PROVIDED DATA below:
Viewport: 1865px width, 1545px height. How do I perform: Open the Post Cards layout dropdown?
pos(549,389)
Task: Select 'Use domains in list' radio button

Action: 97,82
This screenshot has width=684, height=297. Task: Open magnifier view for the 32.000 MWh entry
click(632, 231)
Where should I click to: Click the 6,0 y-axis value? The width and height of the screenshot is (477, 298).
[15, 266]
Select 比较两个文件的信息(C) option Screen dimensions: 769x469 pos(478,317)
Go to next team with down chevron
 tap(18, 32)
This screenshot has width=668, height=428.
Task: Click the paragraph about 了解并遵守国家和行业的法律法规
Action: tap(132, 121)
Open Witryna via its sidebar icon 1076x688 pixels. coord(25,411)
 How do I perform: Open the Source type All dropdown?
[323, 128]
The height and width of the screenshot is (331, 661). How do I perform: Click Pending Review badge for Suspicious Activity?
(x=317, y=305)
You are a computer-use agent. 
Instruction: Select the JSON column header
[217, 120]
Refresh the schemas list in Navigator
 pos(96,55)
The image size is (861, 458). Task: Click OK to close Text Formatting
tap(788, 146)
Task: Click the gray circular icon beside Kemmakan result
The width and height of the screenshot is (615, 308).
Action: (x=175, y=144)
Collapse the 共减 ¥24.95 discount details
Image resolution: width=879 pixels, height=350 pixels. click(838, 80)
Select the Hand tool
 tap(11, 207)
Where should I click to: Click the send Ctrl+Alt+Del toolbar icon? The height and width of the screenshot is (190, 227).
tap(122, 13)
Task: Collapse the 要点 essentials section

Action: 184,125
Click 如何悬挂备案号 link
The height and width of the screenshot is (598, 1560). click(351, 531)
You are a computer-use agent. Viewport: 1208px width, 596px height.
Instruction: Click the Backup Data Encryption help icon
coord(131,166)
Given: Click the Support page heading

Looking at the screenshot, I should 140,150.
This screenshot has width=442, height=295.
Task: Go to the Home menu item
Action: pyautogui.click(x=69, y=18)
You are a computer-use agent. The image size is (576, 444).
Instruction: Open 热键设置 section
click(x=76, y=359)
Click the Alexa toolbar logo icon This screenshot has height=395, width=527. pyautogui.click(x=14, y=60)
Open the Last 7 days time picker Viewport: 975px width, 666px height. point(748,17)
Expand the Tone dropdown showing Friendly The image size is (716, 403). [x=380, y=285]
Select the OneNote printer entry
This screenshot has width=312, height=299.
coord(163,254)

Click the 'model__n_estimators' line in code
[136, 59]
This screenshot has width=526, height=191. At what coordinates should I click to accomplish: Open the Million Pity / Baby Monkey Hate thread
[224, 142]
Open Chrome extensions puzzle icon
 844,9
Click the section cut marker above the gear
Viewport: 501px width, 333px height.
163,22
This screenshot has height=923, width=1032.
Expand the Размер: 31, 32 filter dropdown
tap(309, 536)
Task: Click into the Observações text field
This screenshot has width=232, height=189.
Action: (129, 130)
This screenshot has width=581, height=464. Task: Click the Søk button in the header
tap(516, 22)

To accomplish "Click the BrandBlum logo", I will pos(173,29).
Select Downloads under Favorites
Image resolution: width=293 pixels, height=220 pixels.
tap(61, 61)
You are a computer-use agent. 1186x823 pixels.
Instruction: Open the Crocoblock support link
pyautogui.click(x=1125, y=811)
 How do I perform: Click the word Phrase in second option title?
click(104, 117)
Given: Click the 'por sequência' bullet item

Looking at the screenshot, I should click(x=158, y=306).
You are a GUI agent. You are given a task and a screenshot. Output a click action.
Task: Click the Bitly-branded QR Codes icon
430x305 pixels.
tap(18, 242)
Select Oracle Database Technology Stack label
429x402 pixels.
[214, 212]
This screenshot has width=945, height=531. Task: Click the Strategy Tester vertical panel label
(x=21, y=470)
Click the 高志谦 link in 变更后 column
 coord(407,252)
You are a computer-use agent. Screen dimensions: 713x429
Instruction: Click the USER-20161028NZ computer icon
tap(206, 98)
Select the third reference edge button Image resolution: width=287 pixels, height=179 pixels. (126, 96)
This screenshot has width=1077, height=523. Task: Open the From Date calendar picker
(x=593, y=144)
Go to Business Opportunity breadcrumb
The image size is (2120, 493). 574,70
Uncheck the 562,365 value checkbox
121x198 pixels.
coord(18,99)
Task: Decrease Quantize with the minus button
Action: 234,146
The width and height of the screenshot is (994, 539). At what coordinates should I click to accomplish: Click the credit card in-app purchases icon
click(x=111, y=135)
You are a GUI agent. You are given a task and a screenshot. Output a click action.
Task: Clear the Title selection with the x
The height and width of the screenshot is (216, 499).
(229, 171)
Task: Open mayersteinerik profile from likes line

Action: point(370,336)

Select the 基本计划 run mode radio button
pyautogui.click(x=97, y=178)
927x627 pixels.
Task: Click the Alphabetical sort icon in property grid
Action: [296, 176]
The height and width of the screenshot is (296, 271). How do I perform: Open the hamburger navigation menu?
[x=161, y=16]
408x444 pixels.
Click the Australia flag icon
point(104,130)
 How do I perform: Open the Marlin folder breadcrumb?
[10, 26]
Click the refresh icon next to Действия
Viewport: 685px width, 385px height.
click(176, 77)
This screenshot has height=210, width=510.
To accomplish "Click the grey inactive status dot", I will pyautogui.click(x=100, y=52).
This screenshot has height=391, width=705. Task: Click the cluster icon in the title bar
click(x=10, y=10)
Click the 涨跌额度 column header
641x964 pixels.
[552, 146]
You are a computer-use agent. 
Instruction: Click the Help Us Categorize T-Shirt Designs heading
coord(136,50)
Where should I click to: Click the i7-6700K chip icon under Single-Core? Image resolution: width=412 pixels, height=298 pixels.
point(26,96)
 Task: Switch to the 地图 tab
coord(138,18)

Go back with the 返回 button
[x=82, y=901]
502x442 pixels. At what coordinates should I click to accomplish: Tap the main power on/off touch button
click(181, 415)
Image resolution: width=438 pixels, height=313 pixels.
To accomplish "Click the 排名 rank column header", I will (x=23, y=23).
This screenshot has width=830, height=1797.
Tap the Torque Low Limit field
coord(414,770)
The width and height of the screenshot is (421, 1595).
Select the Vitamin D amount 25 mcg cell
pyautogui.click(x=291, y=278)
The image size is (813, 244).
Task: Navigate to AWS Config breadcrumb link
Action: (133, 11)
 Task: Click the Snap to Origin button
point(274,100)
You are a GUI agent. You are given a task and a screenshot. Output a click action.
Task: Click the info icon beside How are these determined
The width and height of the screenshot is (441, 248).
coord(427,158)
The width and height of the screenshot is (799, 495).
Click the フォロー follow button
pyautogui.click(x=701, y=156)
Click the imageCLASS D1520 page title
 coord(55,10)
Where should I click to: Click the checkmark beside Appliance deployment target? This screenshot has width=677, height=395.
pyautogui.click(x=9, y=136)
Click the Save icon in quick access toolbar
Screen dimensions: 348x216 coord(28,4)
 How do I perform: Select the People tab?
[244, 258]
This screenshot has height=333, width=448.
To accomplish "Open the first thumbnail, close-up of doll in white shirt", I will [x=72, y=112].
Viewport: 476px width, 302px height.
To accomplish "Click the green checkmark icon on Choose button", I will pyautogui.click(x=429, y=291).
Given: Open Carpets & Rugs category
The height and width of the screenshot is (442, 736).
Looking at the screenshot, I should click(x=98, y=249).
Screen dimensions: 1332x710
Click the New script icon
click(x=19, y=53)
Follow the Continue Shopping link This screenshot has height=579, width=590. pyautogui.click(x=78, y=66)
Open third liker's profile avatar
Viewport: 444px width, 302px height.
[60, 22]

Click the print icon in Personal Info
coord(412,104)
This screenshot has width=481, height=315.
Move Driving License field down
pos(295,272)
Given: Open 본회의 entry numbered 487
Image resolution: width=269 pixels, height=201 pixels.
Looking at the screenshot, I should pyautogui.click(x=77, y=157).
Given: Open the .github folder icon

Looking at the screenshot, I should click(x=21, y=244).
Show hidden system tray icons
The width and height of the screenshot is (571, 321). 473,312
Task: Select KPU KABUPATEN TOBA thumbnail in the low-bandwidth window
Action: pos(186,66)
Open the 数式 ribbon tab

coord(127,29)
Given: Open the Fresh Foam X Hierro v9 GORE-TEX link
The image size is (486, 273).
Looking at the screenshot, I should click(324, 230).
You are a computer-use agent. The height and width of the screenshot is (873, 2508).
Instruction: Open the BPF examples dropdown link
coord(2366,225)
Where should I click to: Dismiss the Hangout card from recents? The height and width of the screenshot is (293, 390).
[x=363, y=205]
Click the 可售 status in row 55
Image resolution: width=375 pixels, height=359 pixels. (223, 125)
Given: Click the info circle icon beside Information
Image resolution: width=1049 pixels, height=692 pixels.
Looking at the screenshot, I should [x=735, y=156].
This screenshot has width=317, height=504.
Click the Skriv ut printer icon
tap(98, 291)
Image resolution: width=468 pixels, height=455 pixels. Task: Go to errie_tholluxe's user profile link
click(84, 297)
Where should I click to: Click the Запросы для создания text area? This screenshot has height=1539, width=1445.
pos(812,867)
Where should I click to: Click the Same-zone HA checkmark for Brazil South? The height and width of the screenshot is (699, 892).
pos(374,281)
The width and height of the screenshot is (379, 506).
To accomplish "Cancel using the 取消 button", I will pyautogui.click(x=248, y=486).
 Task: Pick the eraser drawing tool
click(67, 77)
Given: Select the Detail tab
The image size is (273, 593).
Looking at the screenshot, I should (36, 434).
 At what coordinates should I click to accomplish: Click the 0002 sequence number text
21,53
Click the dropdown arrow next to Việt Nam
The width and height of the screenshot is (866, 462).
End of PROVIDED DATA.
TASK DIRECTIONS:
Scan the material line by line and report each one that contains "agent".

SOLUTION FOR THIS EXERCISE:
You are a computer-use agent. 
You are a computer-use agent. Viewport: 1208px width, 596px height.
You are a computer-use agent. The image size is (576, 444).
You are a computer-use agent. 1186x823 pixels.
You are a GUI agent. You are given a task and a screenshot. Output a click action.
You are a computer-use agent. Screen dimensions: 713x429
You are a GUI agent. You are given a task and a screenshot. Output a click action.
You are a computer-use agent. 
You are a GUI agent. You are given a task and a screenshot. Output a click action.
You are a computer-use agent. The height and width of the screenshot is (873, 2508).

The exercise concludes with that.